You did not reach your target level.you descend to the level of your system. – James Clear, Atomic Habits.
Our health care results tell us we’ve fallen to the level of our system.
With heightened attention to Covid and workforce pressures, in many cases the usual issues of quality and safety are overlooked or overwhelmed.As a result, the healthcare system’s progress in improving quality and safety metrics over the years has lost ground, as evidenced by recent evidence security data And countless reports of setbacks.
Even as we recover from severe Covid fatigue, missed handovers, cumbersome processes and administrative fatigue (to name a few) are not uncommon. This model can demoralize, overwhelm, and, yes, feel exhausted, healthcare personnel. We acknowledge the cumulative impact experienced by the workforce, who continue to see the same challenges, mistakes and inefficiencies crop up time and time again.
A return to “normal” isn’t all that comforting for the workforce, because “normal” didn’t work before the pandemic, and it won’t work now.
Instant solution
Organizations dedicated to improving patient safety and quality by empowering healthcare workers include the American Hospital Association, which in its 2022 Advocacy Agenda:
- Help ensure hospitals and health systems have the necessary workforce to continue caring for patients and communities during the Covid-19 surge.
- Investigating reports of anticompetitive behavior at nurse staffing agencies during the pandemic, which has further exacerbated severe labor shortages.
- Address nursing shortages and burnout by supporting the recruitment, retention, and advanced education of nurses and other allied health professionals by reauthorizing nursing workforce development programs.
We applaud these efforts and acknowledge that they can take months and years to have an impact.
Today’s opportunity is for healthcare managers to grasp these issues immediately and begin to make an impact on strengthening the workforce by improving system sustainability.
Sustainable systems, processes and structures help ensure continuity in the face of known and unknown challenges, such as labor shortages. Crucial to this are clearly defined stakeholder roles and responsibilities that are built around proven competency standards. If we are to maintain jobs, we need to have a reference point about what a job “is.” We need executive buy-in to ensure workforce quality and safety capabilities move to and remain at the top of organizational priority lists.
result
Addressing quality and safety roles and structures is the first step towards sustainability.with NAHQ’s competency frameworkorganizations can provide essential employees with structure and a shared vocabulary and toolkit that was previously missing – especially important in a healthcare environment faced with doing more with less.
exist life, according to Nidia Williams, vice president of quality and safety, frontline safety initiatives are increasing incident reporting and leading to higher employee engagement.In addition, the lifespan $7 million recovered By improving quality first initiatives such as “trash trail.
NAHQ Conducted Fall 2021 study Learn how healthcare quality professionals are leveraging PPI tools, methodologies and mindsets during Covid-19. Healthcare quality professionals clearly recognize the value of PPI (performance and process improvement) approaches and the expertise needed to effectively implement them to manage rapid change: 71% say improvement approaches are working in their organization during the pandemic increased in.
Focusing on equipping the workforce with the necessary skills and competencies to meet long-standing and new challenges in healthcare is the shortest path to improving safety and reducing burnout.

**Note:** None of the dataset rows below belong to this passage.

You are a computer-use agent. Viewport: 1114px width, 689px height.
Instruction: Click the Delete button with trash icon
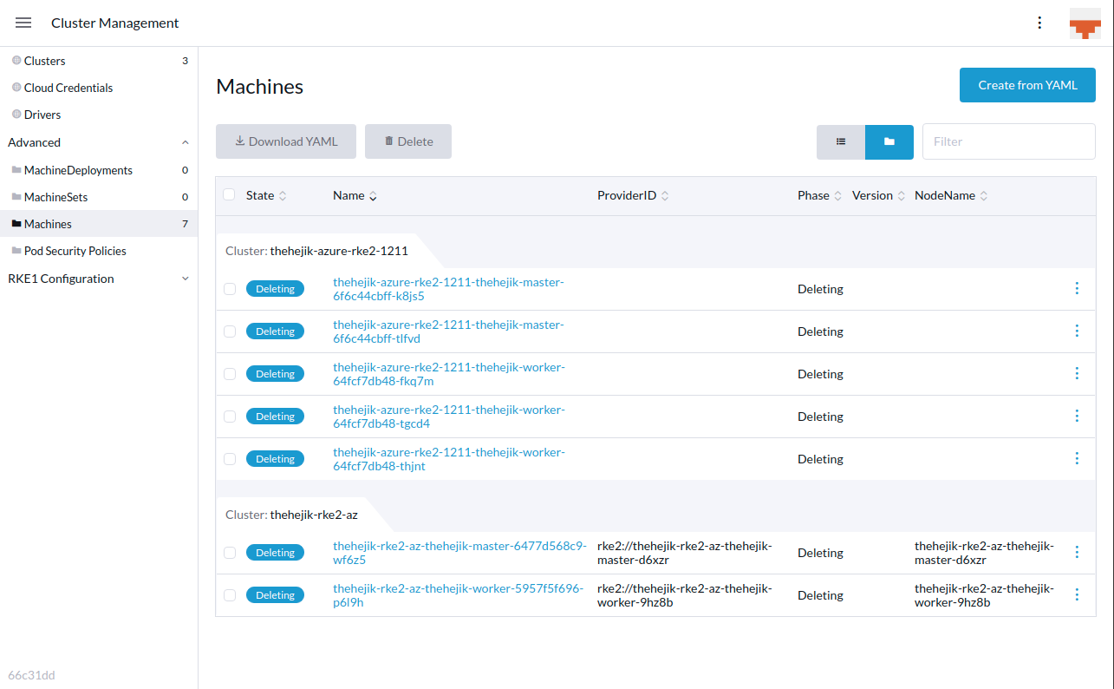pos(407,141)
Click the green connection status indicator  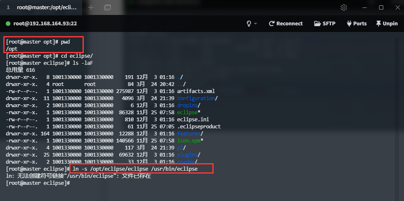coord(8,24)
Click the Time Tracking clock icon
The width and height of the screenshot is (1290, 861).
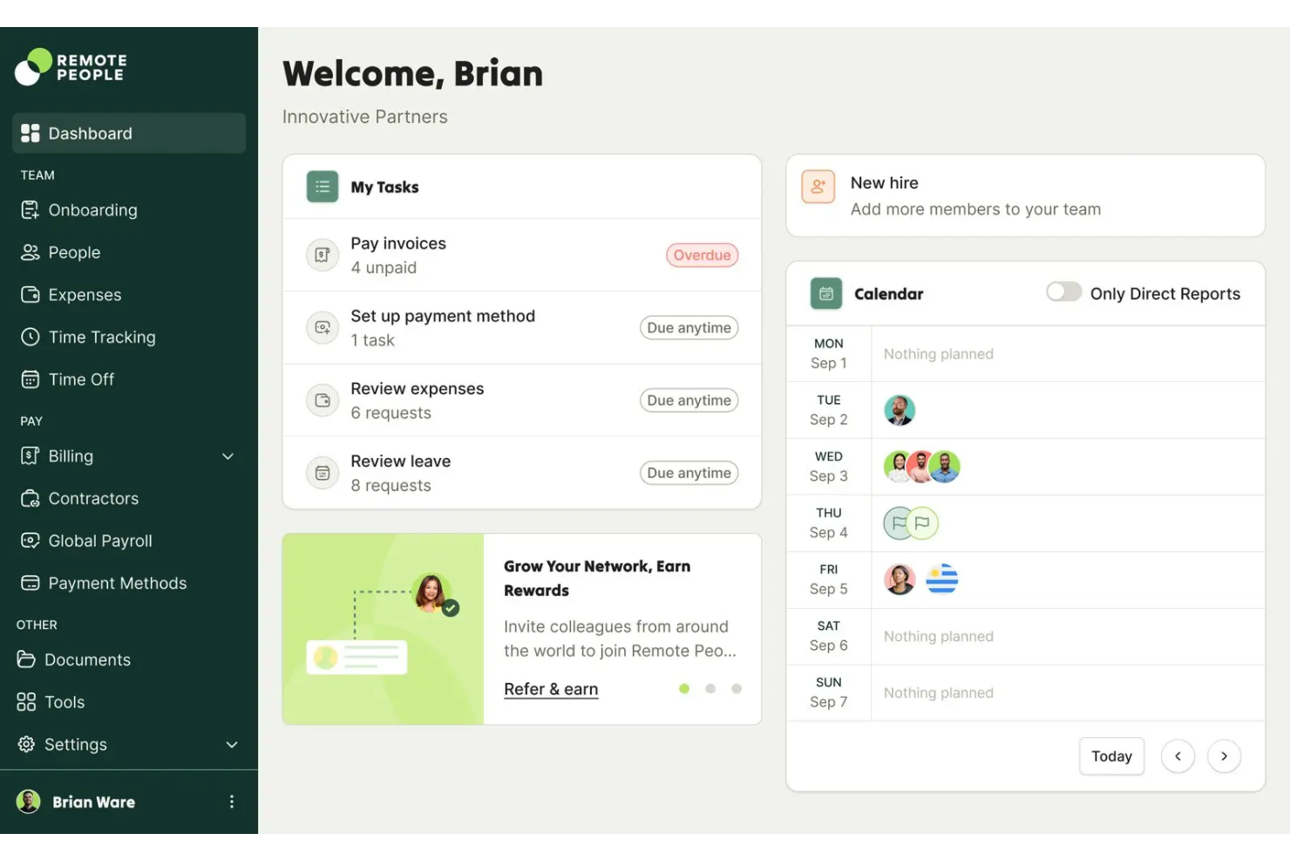(31, 337)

Not only that, but the focus on advanced training has also fostered academic research in the field, further advancing the knowledge base of quality and safety disciplines. Focusing on improvements today can also create the seeds of wisdom with which to build the future. In fact, some leading universities already offer graduate degree programs in healthcare quality and safety. By working together, they are practicing what they preach to continually review the curriculum and collaborate to improve it, as we should all do.
bring back purpose
To restore the purpose of the workforce and reactivate the “calling” that led to this career choice, we must place the healthcare workforce in the situations where they are most likely to succeed. They have to see their leaders support them, and they have to feel the impact of that support for themselves as they serve their patients every day.

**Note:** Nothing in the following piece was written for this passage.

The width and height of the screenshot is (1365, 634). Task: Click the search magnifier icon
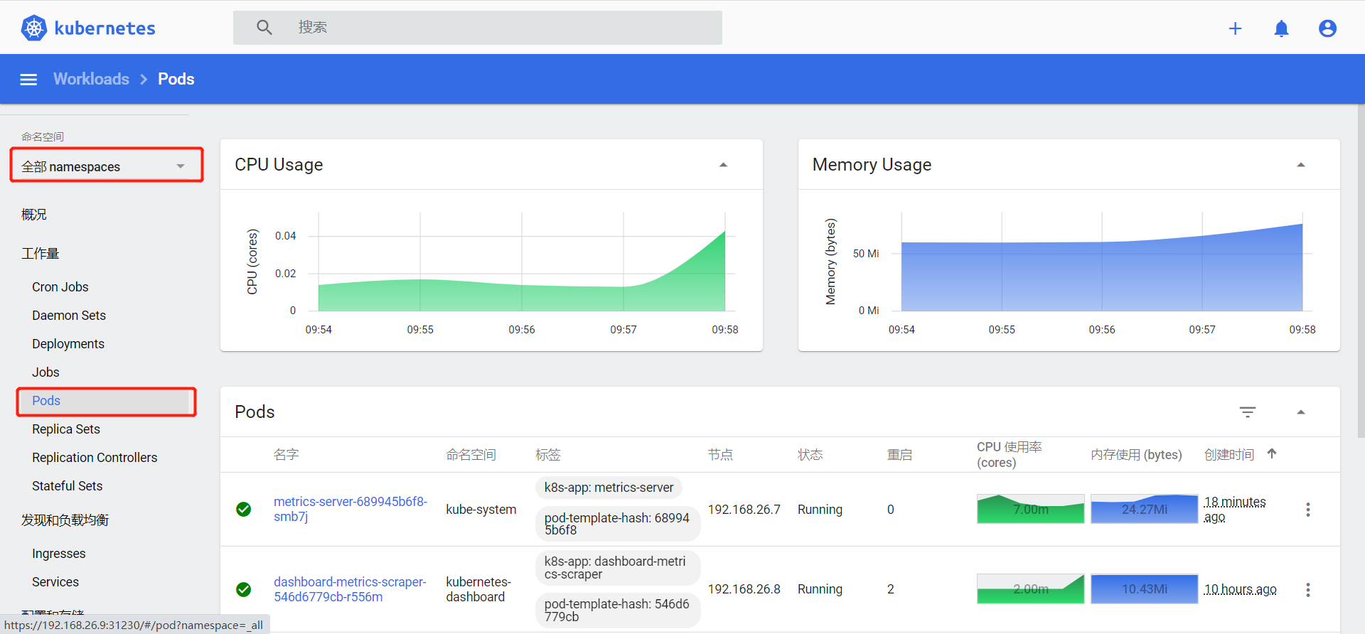click(264, 28)
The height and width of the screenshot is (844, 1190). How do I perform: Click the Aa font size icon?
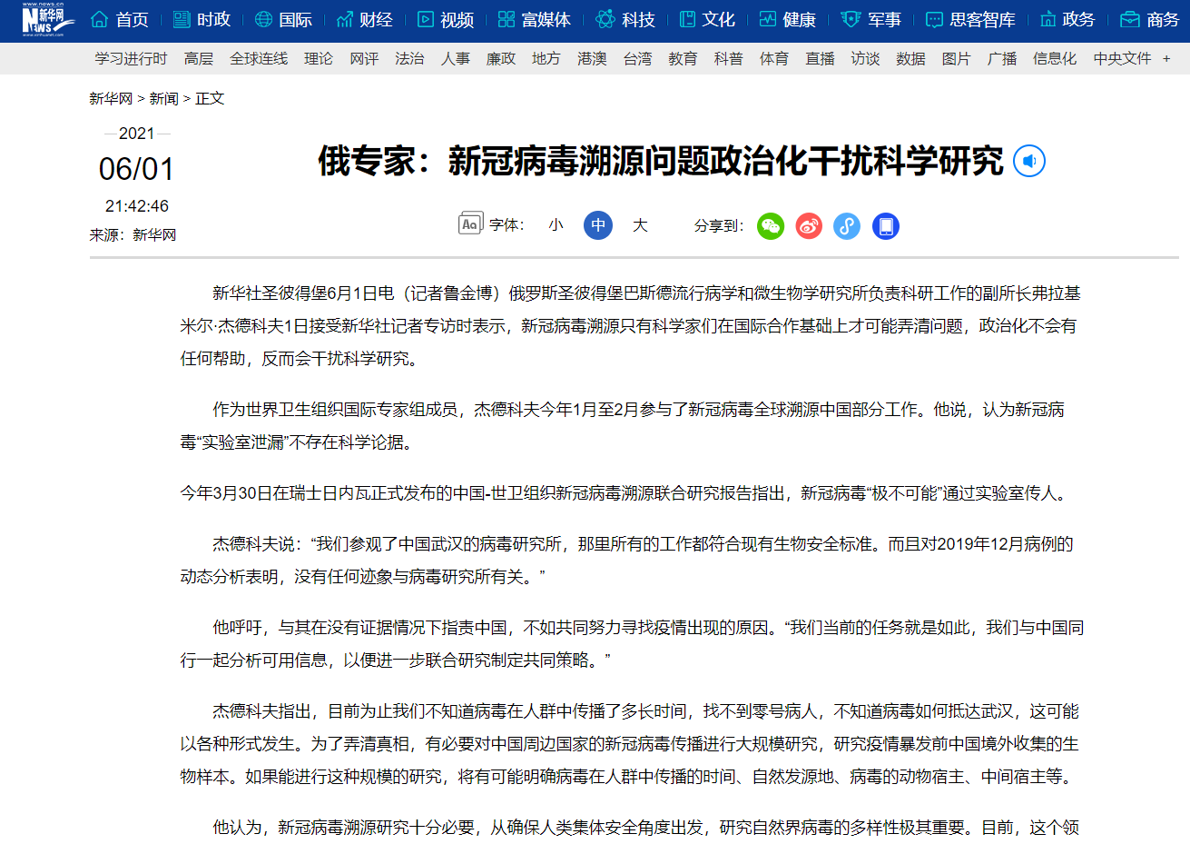tap(470, 224)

Our people are not the problem, our unsustainable systems are the problem, including our activation around workforce development.
Leaders should aspire to unlock human potential in the healthcare workforce and achieve a degree of system sustainability that better prepares their organizations for future challenges. Executive engagement and sponsorship of workforce development in quality and safety is a vital task leaders should initiate now.